EXERCISE INSTRUCTIONS – Below are some records. Quote exactly the lines from the one that contains "The width and" through the last, both included, and leave out the pictures.

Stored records

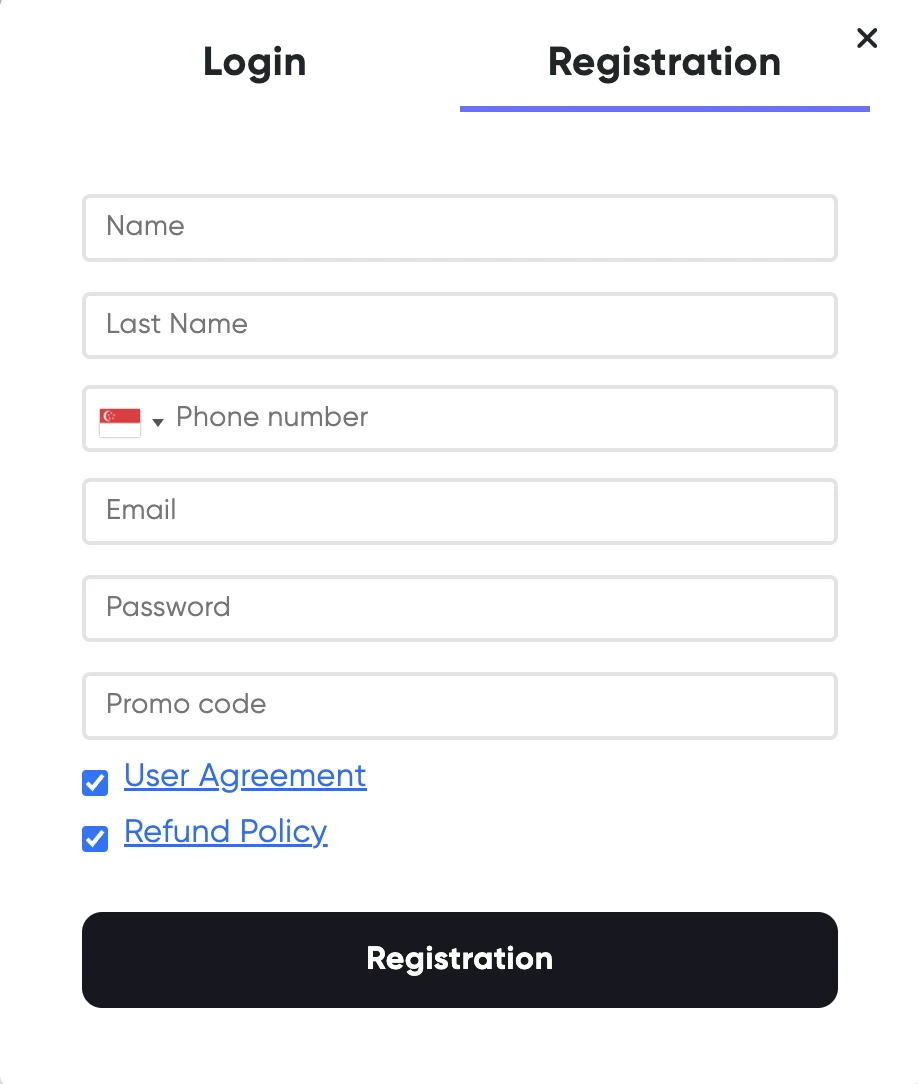The height and width of the screenshot is (1084, 918).
Task: Click the Promo code placeholder text
Action: click(186, 705)
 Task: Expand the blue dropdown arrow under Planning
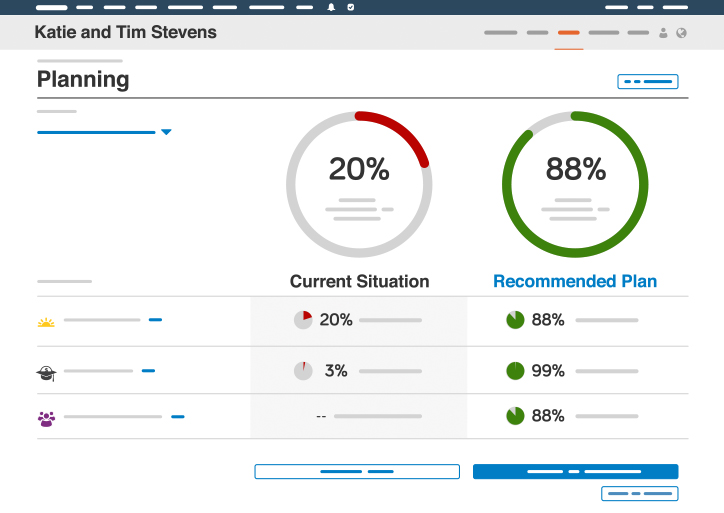(166, 132)
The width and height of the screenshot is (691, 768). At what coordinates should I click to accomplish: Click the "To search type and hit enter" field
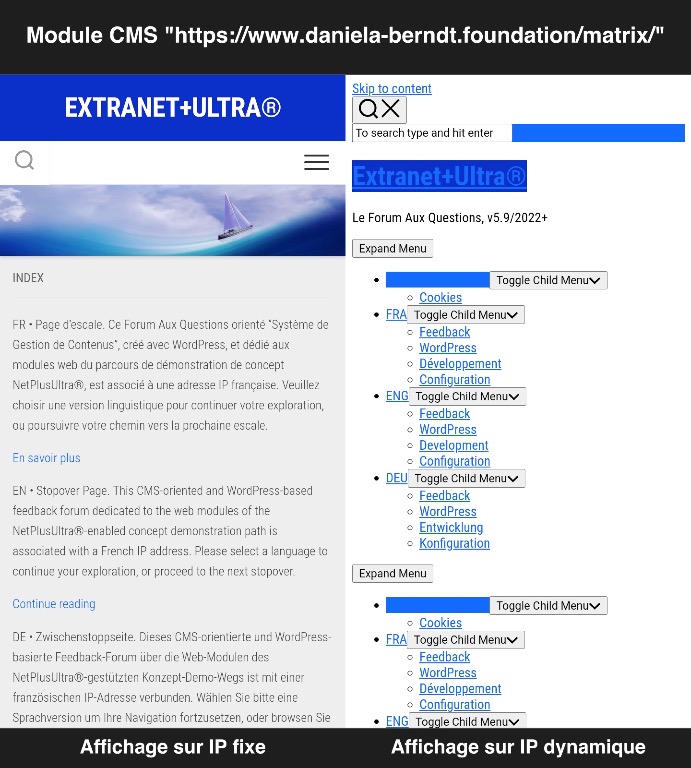tap(431, 133)
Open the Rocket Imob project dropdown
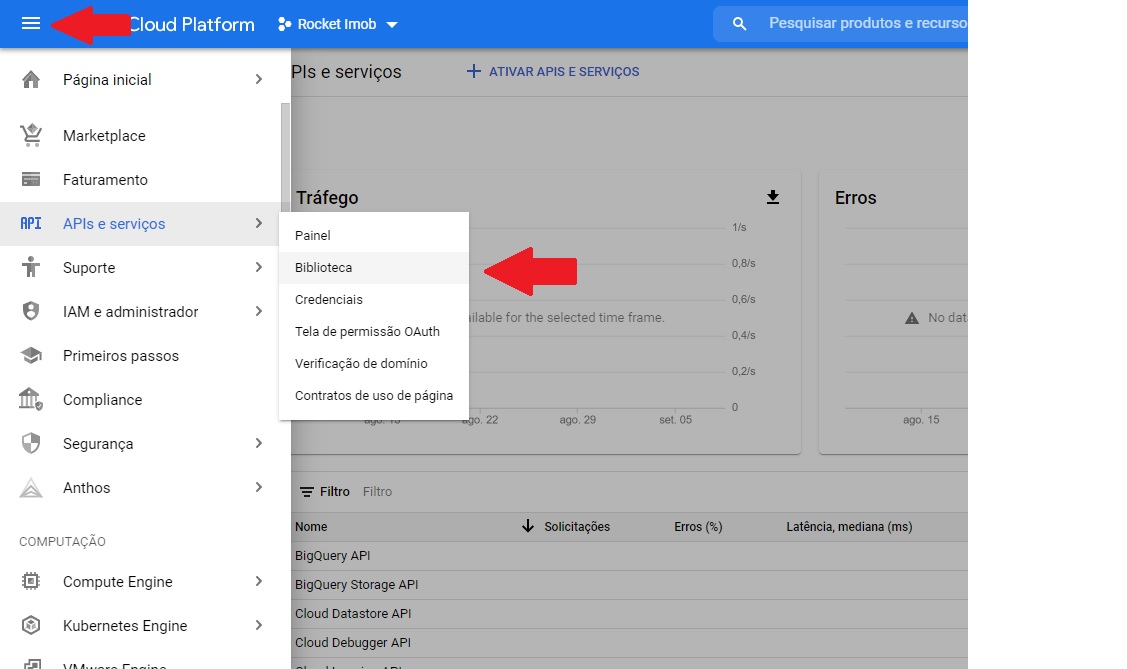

SOLUTION FOR THIS PROBLEM –
The width and height of the screenshot is (691, 768). At what coordinates should I click to accomplish: Click the "To search type and hit enter" field
tap(431, 133)
Open the Rocket Imob project dropdown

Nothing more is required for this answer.